This novel kind of fell apart for me after the midway point. I was enjoying it during the first part but once all the reveals have occurred, there isn’t quite enough substance there to hold it together. Post reveal, there is just more space to think about it all, making the character choices more frustrating and revealing the weakness of some of the premises.

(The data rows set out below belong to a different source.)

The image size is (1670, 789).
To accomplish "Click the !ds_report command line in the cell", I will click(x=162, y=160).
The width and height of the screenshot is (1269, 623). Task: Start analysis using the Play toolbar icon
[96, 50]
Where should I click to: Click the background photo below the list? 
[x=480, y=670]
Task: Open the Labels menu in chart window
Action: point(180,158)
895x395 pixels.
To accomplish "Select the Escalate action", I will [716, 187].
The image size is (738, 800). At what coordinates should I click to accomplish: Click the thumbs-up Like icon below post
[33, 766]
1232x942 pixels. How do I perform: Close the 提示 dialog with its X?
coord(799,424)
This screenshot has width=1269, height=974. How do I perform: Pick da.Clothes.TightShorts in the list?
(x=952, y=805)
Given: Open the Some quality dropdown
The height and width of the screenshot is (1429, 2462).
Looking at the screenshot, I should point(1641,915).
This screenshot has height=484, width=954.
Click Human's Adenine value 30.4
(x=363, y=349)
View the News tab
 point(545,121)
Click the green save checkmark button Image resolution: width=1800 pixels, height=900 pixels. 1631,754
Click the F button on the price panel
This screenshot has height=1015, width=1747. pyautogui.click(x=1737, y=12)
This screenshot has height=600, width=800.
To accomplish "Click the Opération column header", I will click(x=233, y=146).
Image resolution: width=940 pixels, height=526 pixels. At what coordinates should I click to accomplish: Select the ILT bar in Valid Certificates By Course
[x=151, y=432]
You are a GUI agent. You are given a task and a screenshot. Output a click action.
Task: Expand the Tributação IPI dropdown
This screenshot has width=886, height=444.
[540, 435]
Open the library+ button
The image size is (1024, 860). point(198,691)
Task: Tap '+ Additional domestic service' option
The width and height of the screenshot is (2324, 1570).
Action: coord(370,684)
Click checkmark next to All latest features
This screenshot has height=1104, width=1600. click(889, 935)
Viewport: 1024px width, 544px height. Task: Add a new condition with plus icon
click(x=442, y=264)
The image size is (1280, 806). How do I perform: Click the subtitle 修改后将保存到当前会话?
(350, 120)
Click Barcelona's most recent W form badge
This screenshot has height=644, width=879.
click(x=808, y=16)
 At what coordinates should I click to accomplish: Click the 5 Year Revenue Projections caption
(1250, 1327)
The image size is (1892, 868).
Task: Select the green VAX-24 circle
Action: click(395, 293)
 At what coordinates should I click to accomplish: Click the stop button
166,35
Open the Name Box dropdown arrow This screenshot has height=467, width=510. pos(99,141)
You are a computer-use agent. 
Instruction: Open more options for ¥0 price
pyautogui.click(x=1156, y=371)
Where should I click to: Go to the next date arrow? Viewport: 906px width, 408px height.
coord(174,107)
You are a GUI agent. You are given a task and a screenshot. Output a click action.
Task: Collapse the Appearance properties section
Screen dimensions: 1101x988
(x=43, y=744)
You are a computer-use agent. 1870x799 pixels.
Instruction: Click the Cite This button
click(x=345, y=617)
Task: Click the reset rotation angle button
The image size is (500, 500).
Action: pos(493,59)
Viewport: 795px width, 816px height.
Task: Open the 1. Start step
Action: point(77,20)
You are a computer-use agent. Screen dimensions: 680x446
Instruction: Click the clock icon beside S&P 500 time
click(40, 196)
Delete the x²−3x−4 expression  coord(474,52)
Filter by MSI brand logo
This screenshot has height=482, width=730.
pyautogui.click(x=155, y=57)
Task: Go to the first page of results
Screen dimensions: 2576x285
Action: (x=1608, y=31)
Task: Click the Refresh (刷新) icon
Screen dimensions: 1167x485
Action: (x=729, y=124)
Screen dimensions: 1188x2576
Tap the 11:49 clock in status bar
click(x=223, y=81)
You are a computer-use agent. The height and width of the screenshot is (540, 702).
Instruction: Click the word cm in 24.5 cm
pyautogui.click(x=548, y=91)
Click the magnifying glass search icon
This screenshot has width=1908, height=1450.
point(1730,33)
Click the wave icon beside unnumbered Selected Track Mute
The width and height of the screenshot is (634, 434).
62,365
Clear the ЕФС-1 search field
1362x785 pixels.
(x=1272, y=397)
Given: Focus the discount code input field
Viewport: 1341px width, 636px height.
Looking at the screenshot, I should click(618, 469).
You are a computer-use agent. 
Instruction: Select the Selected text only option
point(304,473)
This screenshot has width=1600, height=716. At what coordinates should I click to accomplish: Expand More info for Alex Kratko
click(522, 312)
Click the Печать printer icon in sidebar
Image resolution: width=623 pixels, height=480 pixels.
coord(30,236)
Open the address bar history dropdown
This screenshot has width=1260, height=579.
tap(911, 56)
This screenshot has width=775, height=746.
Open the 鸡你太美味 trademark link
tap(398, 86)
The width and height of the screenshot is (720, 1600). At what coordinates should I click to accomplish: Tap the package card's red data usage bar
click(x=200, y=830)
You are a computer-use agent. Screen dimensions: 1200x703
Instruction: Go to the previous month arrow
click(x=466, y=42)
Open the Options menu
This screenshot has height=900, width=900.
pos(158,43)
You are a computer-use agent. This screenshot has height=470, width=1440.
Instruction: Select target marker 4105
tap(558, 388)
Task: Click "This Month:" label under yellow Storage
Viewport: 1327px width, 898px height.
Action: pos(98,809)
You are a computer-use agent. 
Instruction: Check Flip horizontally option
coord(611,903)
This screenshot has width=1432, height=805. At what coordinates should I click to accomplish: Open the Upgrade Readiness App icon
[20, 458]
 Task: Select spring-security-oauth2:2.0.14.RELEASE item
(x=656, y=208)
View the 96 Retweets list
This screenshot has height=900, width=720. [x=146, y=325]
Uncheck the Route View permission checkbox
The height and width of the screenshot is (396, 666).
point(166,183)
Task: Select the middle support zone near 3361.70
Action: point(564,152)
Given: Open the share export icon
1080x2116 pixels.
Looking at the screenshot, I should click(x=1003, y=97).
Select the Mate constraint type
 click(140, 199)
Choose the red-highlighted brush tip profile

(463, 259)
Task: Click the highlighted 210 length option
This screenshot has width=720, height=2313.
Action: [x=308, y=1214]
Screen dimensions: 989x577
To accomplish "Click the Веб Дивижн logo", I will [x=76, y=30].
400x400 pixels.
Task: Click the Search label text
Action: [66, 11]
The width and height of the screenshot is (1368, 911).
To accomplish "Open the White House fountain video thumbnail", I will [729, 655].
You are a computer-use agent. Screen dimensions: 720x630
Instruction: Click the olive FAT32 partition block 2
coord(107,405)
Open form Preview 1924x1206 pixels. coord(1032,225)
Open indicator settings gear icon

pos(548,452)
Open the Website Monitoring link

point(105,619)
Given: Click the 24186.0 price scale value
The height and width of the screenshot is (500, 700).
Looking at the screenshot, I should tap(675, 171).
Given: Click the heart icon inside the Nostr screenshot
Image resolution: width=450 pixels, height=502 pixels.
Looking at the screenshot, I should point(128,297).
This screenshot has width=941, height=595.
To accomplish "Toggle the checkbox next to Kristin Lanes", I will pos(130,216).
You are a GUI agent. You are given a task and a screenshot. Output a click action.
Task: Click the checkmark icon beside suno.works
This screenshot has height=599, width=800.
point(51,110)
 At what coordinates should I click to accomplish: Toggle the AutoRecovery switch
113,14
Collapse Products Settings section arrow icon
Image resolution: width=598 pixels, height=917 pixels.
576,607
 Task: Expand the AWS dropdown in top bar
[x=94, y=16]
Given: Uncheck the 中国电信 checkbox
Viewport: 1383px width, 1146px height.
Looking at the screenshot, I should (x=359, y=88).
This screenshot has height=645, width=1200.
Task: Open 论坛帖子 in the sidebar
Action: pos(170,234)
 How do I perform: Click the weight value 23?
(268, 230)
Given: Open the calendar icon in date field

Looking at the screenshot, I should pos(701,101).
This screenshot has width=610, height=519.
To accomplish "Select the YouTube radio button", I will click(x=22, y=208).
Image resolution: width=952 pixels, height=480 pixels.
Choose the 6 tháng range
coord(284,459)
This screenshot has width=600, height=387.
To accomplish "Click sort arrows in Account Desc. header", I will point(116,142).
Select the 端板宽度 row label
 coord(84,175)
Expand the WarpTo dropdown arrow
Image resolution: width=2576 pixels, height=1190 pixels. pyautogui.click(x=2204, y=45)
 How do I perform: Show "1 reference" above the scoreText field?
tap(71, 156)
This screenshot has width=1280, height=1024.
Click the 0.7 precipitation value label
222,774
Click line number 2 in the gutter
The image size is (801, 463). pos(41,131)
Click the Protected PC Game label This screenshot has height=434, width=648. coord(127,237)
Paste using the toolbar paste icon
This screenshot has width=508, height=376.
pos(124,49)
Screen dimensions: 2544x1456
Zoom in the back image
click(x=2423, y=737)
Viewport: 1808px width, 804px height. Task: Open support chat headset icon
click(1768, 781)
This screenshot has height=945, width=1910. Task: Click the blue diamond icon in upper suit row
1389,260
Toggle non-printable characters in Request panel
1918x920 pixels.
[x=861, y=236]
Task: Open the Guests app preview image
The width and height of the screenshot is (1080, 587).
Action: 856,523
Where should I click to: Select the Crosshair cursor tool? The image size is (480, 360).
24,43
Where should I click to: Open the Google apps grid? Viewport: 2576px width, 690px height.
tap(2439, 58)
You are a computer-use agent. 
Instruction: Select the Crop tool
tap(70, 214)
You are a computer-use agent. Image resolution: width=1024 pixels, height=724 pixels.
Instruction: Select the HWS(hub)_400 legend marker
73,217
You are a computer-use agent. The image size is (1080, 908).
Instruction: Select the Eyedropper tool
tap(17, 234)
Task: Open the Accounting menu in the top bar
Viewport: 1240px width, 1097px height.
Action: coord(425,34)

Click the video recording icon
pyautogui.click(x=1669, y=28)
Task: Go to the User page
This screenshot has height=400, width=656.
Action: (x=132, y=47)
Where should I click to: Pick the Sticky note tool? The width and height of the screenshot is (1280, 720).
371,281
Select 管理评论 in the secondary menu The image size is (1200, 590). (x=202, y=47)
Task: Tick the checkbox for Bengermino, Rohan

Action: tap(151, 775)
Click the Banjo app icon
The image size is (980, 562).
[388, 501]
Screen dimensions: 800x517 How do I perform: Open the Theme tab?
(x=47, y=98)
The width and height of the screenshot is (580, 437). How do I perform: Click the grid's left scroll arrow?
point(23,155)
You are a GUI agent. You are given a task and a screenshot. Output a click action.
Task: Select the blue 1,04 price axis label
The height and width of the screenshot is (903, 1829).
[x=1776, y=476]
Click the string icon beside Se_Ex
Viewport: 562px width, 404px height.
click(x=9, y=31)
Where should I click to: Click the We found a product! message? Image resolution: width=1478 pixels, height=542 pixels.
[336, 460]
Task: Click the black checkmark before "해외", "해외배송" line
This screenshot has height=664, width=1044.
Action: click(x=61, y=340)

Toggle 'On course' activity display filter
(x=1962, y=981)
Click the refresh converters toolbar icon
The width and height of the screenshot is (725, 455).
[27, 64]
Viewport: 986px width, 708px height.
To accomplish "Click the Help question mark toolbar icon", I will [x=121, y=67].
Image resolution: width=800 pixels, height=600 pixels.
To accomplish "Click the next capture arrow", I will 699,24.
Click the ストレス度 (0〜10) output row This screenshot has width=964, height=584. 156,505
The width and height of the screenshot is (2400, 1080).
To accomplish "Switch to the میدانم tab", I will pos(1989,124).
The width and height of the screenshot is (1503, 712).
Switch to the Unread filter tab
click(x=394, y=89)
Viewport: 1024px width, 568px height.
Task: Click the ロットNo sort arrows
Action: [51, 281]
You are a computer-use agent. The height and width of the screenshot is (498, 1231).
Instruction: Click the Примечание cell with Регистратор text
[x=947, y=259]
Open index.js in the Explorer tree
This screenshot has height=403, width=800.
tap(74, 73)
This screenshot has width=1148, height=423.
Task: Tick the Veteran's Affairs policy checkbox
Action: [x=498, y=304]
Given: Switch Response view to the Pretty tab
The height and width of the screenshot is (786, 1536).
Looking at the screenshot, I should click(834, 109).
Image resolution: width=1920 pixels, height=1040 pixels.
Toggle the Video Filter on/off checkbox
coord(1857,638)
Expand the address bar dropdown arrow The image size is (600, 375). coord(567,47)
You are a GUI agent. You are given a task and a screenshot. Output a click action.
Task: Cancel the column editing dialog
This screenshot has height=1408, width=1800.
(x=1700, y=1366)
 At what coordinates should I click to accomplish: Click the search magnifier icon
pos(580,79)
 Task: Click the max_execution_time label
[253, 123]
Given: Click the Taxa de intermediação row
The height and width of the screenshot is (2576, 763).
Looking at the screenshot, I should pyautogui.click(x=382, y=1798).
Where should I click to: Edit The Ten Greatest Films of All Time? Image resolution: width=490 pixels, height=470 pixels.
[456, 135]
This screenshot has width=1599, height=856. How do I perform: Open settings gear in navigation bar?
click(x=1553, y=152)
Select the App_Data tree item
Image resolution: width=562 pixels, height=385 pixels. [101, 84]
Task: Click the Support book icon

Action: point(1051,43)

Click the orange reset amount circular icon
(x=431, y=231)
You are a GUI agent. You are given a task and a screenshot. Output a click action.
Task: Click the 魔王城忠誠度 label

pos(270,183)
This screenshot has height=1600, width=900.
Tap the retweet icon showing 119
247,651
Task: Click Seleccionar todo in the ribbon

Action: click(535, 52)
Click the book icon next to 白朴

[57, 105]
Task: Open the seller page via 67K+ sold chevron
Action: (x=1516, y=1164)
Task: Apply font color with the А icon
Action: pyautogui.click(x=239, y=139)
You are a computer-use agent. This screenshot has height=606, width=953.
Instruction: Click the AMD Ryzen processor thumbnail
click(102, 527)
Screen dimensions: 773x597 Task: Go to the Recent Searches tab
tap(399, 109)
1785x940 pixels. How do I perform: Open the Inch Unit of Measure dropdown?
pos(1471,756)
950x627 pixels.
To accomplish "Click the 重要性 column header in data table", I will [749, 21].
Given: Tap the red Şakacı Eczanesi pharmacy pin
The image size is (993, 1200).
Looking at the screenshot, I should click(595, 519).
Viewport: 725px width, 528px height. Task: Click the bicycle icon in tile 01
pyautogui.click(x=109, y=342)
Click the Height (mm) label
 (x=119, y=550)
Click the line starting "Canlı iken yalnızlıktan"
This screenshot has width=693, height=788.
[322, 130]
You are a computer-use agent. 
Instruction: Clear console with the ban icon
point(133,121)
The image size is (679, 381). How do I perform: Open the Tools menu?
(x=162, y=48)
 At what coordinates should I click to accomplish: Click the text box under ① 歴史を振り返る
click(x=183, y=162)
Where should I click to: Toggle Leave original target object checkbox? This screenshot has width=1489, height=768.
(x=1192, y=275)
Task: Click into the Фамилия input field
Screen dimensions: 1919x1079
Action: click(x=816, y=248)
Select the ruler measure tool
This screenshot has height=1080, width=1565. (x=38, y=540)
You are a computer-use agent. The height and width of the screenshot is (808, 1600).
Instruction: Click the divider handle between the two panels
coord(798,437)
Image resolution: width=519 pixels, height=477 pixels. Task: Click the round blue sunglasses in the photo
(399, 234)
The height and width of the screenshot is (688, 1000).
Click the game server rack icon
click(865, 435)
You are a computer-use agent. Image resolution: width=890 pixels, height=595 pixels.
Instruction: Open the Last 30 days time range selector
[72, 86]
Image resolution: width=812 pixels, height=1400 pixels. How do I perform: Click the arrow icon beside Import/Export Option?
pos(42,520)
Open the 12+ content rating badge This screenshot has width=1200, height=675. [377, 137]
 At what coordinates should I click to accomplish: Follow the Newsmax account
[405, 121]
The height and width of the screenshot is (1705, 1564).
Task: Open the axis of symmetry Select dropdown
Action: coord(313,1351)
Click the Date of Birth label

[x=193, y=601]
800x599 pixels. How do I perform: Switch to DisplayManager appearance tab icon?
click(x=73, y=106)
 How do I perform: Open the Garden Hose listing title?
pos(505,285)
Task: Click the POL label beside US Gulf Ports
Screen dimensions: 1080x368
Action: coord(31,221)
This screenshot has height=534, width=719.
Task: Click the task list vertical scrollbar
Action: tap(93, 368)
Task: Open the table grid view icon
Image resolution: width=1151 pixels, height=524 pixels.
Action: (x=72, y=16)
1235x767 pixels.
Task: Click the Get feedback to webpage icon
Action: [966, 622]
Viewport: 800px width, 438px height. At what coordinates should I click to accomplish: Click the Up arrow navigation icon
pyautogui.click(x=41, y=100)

The novel is set up as a memoir – Cate Kay is the author of the one of the most famous and successful recent dystopian trilogies but no one knows who she is, hidden behind a pseudonym and iron clad NDAs. Still, she is ready to share her story as she explains in the foreword. She also takes the approach to ask others who played key roles in her life to include chapters from their perspective. It makes for a fun construct as the novel includes multiple points of view in a fake memoir but also shows just how unnecessary Cate Kay’s memoir is without others to fill it out. Also, based on what we find out later, I am not sure in what world one of the included perspectives would have ever agreed to include their point of view. But in the beginning, it definitely feels like it will be a complex exploration of one person and the dynamics of relationships between women.
Cate Kay explains that she has gone through three lives or names – there is the person she grew up as, Anne Marie or Annie, the identity she took on after circumstances, Cass Ford, and finally her author’s pen name. Her novels seem to be the equivalent of something like The Hunger Games, and people have been clamoring to know more about her. But … here’s the thing, as the novel goes on and its flaws show, the more you realize that the premise doesn’t make sense. Is anyone begging for a Suzanne Collins memoir? Or, does anyone really care that much to read a memoir by Elena Ferrante if we want to talk purely about authors hiding behind pen names? (I know there is some chatter currently about Elite Silver and that author’s identity but there is a huge difference between wanting to know who an author really is and wanting a memoir from them.)
As we get the reveals and twists and find out just what made Annie become Cass, it shows that the novel relies quite a bit on characters making bad decisions and miscommunication tropes. This novel couldn’t have been set even 5 years later than it was since it relied so much on characters not doing a basic internet search, and it is a stretch even for 2000-2013 (the one time Cass does google something, she adds so damn many keywords to her search that she only gets one result that tells her nothing). The other reason people’s decisions can be somewhat explained is trauma and avoidance but even with that, it extends to too many parts.
It really started out as a potentially emotional complex novel that became superficial by the end and didn’t earn the emotional pay off or resolutions at the end.
SPOILER – the biggest weakness in this novel is Sidney and how the novel reduces her to this manipulative mastermind, thus removing agency and responsibility from others? Her lies only work because Cass doesn’t verify or want to deal with her past, but even after she cuts ties with her, she leaves an incredibly ridiculous amount of power with Sidney and just takes her word for everything. I also don’t in any world believe that Sidney would just let years of fan mail accumulate in one spot and wouldn’t have been regularly checking it or sorting through it as part of her control. I don’t like Sidney, but setting her up as it did created this weird situation where Cate/Annie/Cass is trying to simultaneously write herself as the victim and the villain of the story. I don’t even know. Cass does so many frustrating things but “she was being manipulated and/or was traumatized” but also, she was choosing to put her head in the sand. And I’m really not sure if this is a message about the complexity of toxic relationships or simply the only way Fagan could think of to make her novel work.